Due to permit and occupancy issues, Seattle Parks and Recreation is restricted to allowing just one event per quarter in Magnuson Park’s Hangar 30 during 2012.

Because the demand greatly exceeds what can be accommodated, Parks has established a methodology for randomly selecting which events will be permitted in 2012. The intent is to provide equal access to this unique space.

In the interest of fairness, the use of Hangar 30 for events in 2012 will be assigned by random drawing. Only events that are sponsored by non-profit organizations and open to the public, make full use of the space, and are consistent with Magnuson Park’s mission to support arts, recreation, culture and the environment will be considered for the drawing.
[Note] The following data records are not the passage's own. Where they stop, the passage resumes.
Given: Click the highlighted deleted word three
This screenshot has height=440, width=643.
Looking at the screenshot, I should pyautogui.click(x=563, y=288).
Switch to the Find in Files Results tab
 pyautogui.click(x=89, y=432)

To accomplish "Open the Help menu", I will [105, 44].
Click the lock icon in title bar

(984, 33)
To participate in the drawing, you can find the application in the Parks website at http://seattle.gov/parks/partnerships/rfp.htm. Please fill out and return the attached application to the mailing address noted in the application by Monday, February 28, 2011.
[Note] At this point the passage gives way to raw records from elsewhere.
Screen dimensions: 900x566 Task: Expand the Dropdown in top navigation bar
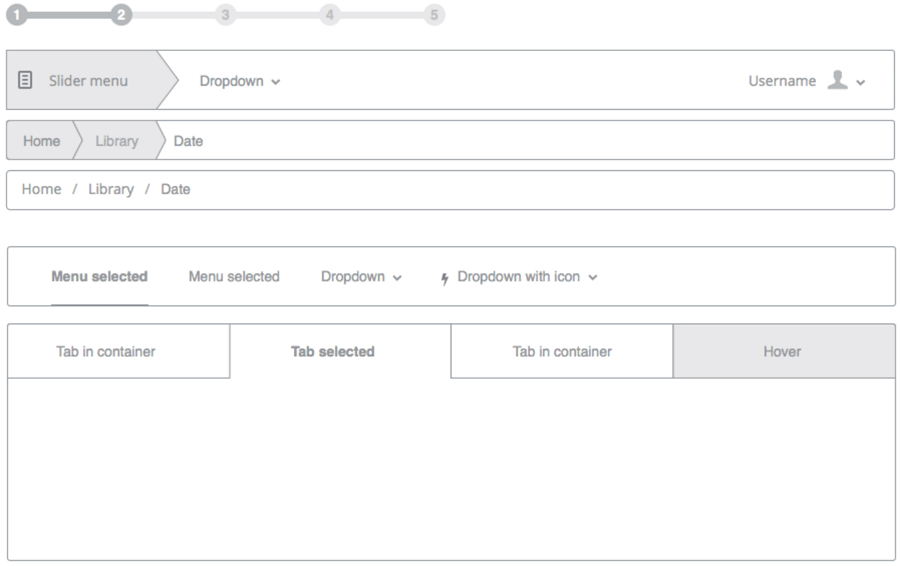click(240, 81)
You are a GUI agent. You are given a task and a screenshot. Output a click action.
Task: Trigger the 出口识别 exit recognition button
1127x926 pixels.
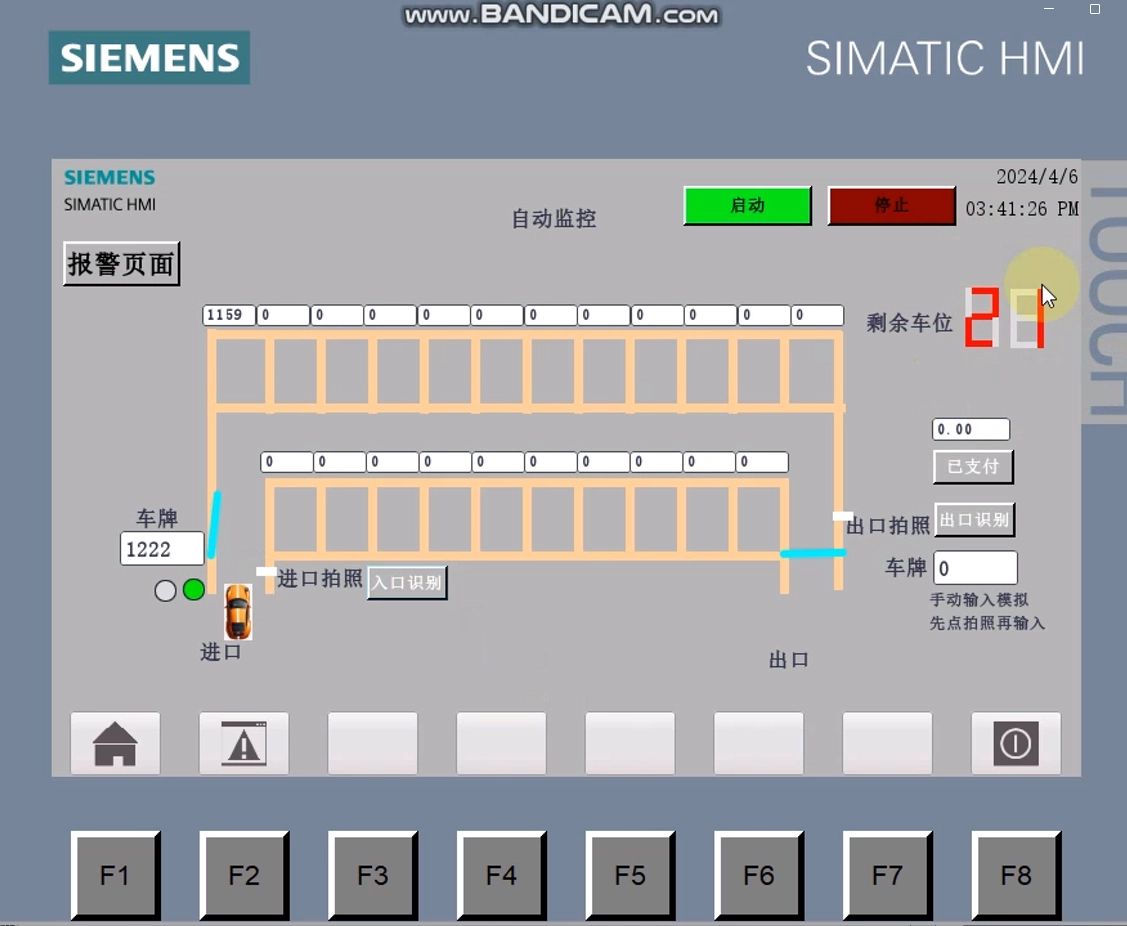(973, 519)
An organization can send applications for a maximum of two events – one event in each of two quarters. Each organization selected will only be allowed one event during the quarter for which they have applied.

At this lottery drawing, organizations will be drawing for the following quarters:

  • First quarter: January 1 – March 31, 2012
  • Second quarter: April 1 – June 30, 2012
  • Third Quarter: July 1 – September 30, 2012
  • Fourth Quarter: October 1 – December 31, 2012

The drawing will take place at 6:00 pm on Monday, March 7, 2011 at the Magnuson Park administrative office on the east side of Hangar 30. The address is 6310 NE 74th St., #109E.

If you have questions, please call Charles Ng, Manager of Magnuson Park and Business Resources, at 206-684-8001 or email him at Charles.Ng@Seattle.gov.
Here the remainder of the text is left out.